Shares of Toll Brothers (TOL) were falling in premarket trading Wednesday after the luxury homebuilder beat earnings and revenue estimates but issued weak guidance.
The stock was falling 4.72% to $36.54 a share in premarket trading.
Fiscal second-quarter earnings were 87 cents a share, beating Wall Street's estimates by 10 cents and ahead of year-earlier earnings of 79 cents. Revenue was $1.72 billion, beating analysts' expectations of $1.55 billion. Homebuilding deliveries rose 1% year over year to 1,911.
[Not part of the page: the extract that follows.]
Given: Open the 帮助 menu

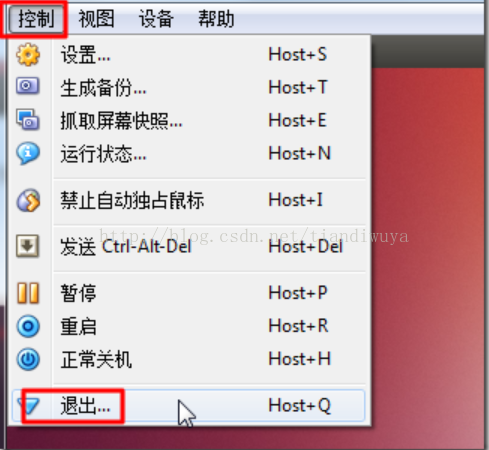Looking at the screenshot, I should [216, 18].
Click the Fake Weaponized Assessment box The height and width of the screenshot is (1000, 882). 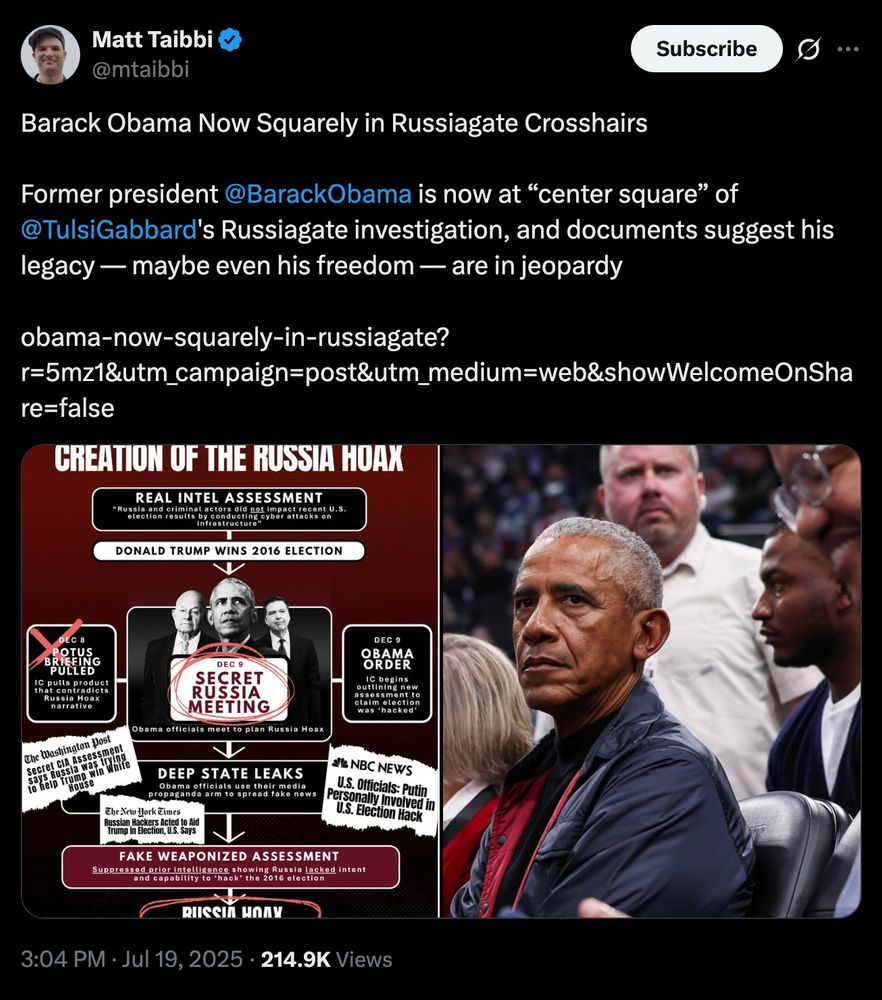coord(230,867)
"We are encouraged by the improvement in demand as the quarter progressed," said Douglas Yearley, chairman and CEO. "FY 2019's April contracts surpassed FY 2018's April on both a gross and per-community basis. Although the Spring selling season bloomed late, it built momentum. We view this as a positive sign for the overall health of the new home market."
Toll guided for third-quarter deliveries of between 1,800 and 2,000, short of analysts' expectations of 2,128. Average selling price was expected at between $855,000 and $880,000, weak compared with estimates of $878,000.
Fiscal 2019 deliveries were forecast at 7,700 to 8,100, short of expectations of 8,025. The company guided for average selling prices for the year similar to the third quarter and short of expectations of $884,000.
The stock was up 14.6% for the year coming into Wednesday.